The OCRL gene is composed of 24 exons and encodes the OCRL1 protein, which contains an N-terminal domain, a central catalytic phosphatase domain, an ASPM-SPD2-Hydin domain, and an inactive C-terminal Rho-GTPase activating protein (GAP) domain.[3] Over 170 mutations responsible for LS are known, majority of which include frameshift, nonsense, or splicing defects.[5]
[16] The present clinical case had a nonsense mutation in exon 23, prematurely terminating the 901 amino acid chain of the OCRL protein at the 844th position. The resultant truncated Rho-GAP domain possibly affects the interaction of OCRL1 with clathrin and various cell proteins, hampering endocytosis and cilia formation as well as leading to loss of epithelial cell polarity.[3]
[17] The observed variant has not been previously reported in population databases.

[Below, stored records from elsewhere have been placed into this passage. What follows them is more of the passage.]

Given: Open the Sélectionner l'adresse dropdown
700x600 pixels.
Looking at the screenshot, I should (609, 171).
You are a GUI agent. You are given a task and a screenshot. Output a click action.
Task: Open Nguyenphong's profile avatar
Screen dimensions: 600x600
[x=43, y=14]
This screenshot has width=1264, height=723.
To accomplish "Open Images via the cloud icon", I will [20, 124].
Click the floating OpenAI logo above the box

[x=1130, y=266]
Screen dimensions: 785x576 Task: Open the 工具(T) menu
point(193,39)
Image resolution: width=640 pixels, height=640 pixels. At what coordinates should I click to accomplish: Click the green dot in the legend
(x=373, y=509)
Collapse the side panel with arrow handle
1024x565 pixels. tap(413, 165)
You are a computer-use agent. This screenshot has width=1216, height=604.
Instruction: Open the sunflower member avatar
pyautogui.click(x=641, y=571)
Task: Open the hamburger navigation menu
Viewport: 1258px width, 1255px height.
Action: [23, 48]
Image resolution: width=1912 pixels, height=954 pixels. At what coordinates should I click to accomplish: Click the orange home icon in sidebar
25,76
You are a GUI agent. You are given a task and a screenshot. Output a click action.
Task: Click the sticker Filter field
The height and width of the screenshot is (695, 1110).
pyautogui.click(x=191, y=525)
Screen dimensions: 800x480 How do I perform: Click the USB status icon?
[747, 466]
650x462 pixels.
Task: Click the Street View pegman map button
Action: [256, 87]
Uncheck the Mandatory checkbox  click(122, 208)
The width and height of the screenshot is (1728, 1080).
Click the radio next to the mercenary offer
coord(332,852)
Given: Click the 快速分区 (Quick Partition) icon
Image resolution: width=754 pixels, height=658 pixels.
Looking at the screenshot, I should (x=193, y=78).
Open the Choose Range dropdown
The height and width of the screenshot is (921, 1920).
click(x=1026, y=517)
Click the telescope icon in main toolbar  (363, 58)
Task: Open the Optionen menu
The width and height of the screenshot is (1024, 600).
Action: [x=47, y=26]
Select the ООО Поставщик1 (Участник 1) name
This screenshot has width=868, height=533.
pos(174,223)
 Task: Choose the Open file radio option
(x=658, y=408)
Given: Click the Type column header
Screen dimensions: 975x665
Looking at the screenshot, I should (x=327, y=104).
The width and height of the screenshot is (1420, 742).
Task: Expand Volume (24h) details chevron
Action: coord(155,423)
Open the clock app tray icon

The in-silico prediction of the mutation had a damaging impact on the OCRL protein function and according to the American College of Medical Genetics guidelines, it was considered as a pathogenic variant. Unfortunately, no genotype–phenotype correlation has been found in LS. Although penetrance is complete,[4] the same pathological variant has been observed to manifest with varying severity in the same family.[3] Two-thirds of children with LS are known to occur due to maternal carriers; the presence of punctate lenticular opacities on slit-lamp examination is a noninvasive and inexpensive method to predict carrier status in postpubertal related females, as was performed in the child's mother and sibling.[6] Ophthalmological examination revealed that the mother is potentially a carrier; however, absence of lenticular opacities in the daughter meant she was likely spared.
Further research is required to address certain unanswered questions regarding LS, such as whether growth hormone deficiency is related to specific OCRL mutations or is a part of the disease pathology itself. Also, the benefit of growth hormone therapy in children with LS and the reason for variability of disease severity with the same mutation remain unknown.